Actors who were engaged in such illegal and wrongly executed evictions were hiding behind the law or the lack of care of leaders; they only cared for their own interests and many times those of conniving leaders and security personnel whom they would bribe as they terrorised innocent citizens. Some lost their lives, others ended up in prison or on the run. All this is a recipe for disaster. Those behind such acts are the emerging opposition; they are terrorists!
In any case, evictions must always comply with human rights law. Under the United Nations charter, States are under obligation to “refrain from, and protect against, forced evictions from home(s) and land.” This provision arises from several international legal instruments including the Universal Declaration of Human Rights, the International Covenant on Economic, Social, and Cultural Rights, and the Convention on the Rights of the Child. In its resolution 1993/77, the Commission on Human Rights stated that the “practice of forced eviction constitutes a gross violation of human rights, in particular of the right to adequate housing.”
President Museveni’s intervention on behalf of Ugandans is intended to protect the rights of citizens no matter their status and, above all, to prevent a breach of peace and bloodshed. It’s not enough to have money and acquire a property; one has to undertake due diligence to ensure that the property has no squatters or contestation of any nature. Generally, evictions should only be carried out in exceptional circumstances, and in full accordance with relevant laws.

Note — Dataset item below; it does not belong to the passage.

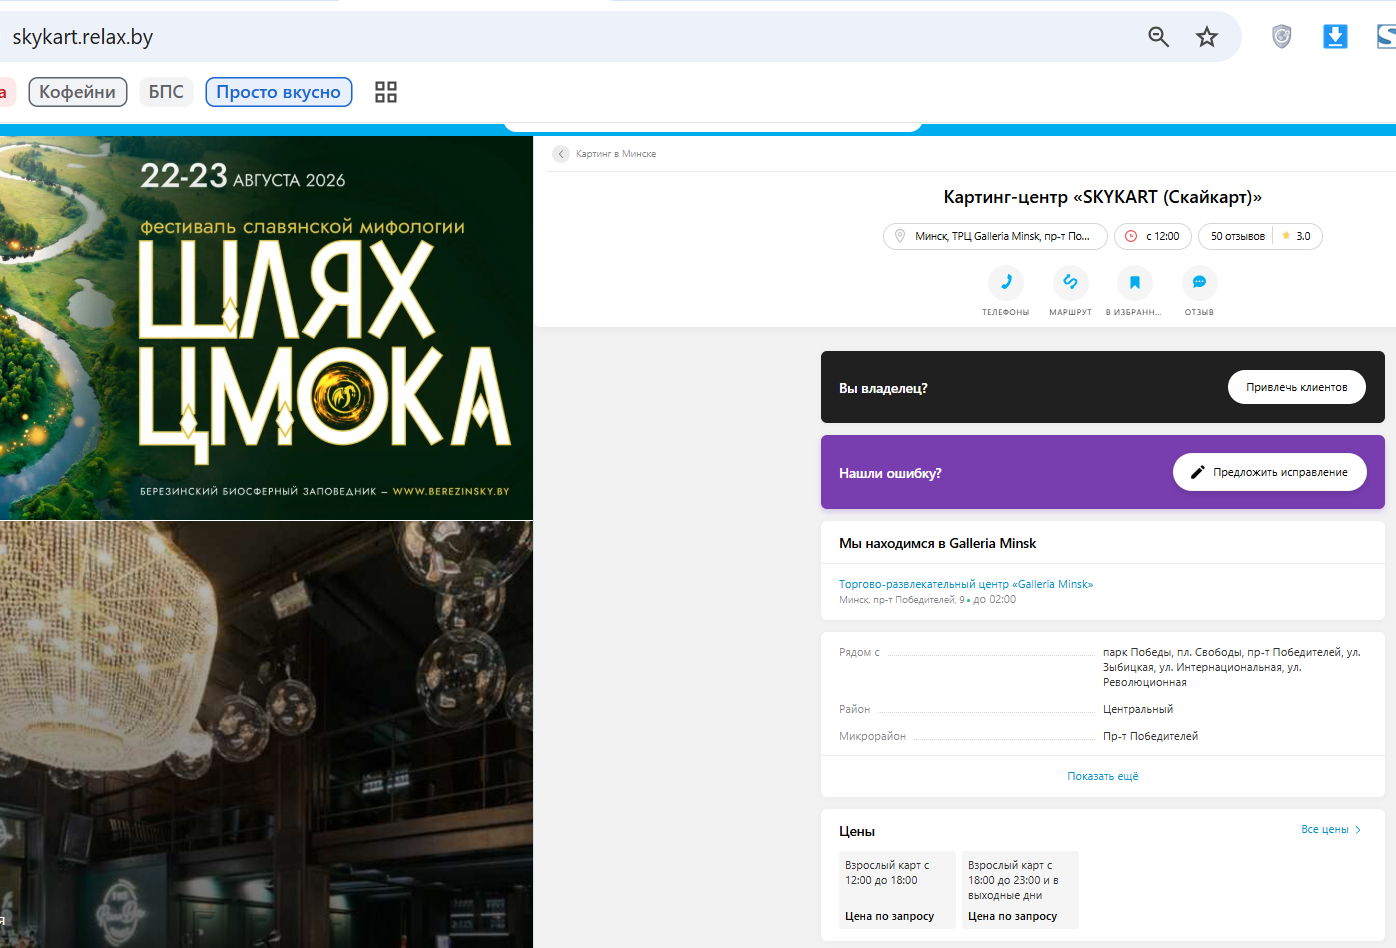Click the Маршрут route icon
This screenshot has width=1396, height=948.
click(1070, 283)

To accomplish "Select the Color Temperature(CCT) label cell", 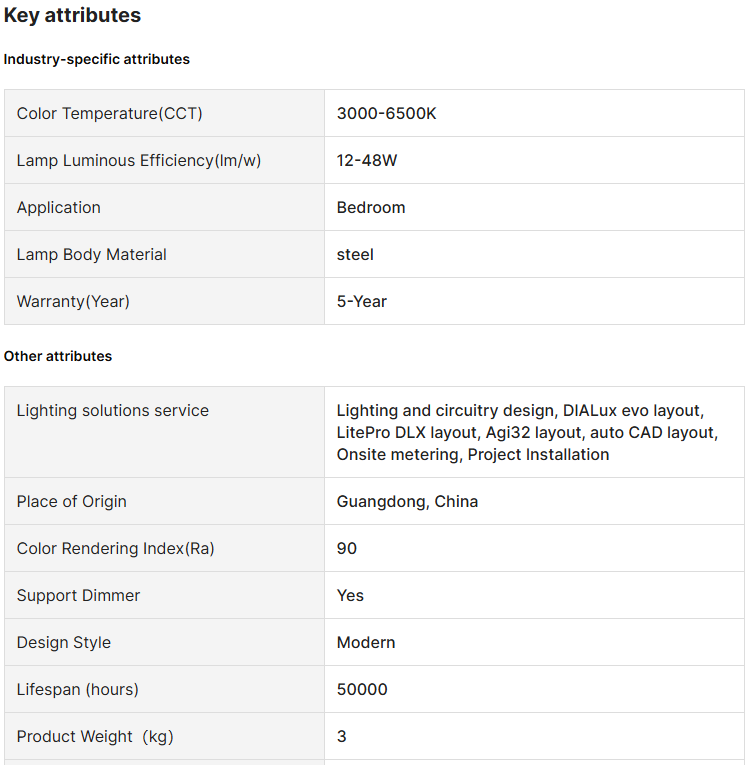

Prior to carrying out any evictions, all feasible alternatives must be explored in consultation with the affected persons; adequate and reasonable notice must be given to all affected persons prior to the scheduled date of eviction, with the provision of legal remedies to seek redress in case they are dissatisfied and due compensation. What does it profit anybody to purchase land and take possession of it while rendering hundreds or thousands destitute? To what benefit? How safe would that person’s developments on the disputed land be? What if the dispossessed persons decided to exact revenge?
Thankfully, H.E the President guided that all evictions must be carried out after thorough scrutiny by the District and City Security Committees (D/CSC), in the respective districts and cities. Court orders must be vetted to ascertain their legitimacy; after which the consent of the Minister of Lands must be obtained before the eviction is implemented. On top of that, there must be adequate security on site to ensure that not violence breaks out.
These measures by the President are not in any way intended to disadvantage landowners or those that have acquired their properties lawfully. Rather, their rights are as well safeguarded because they will not lose what rightfully belongs to them and their relationship with squatters/tenants is being rationalised.
I also call for multisectoral convergence to educate and sensitize Ugandans on their land rights so that they are equipped to defend those rights and not to be taken advantage of by crafty lawyers, conniving leaders or corrupt elements in the courts. Again, RDCs, RCCs, and your Deputies, under no circumstances should you permit illegal evictions or wrongly executed evictions in your areas of responsibility. Failure to abide by the Presidential directive is of grave repercussions for you. I thank those who have complied well!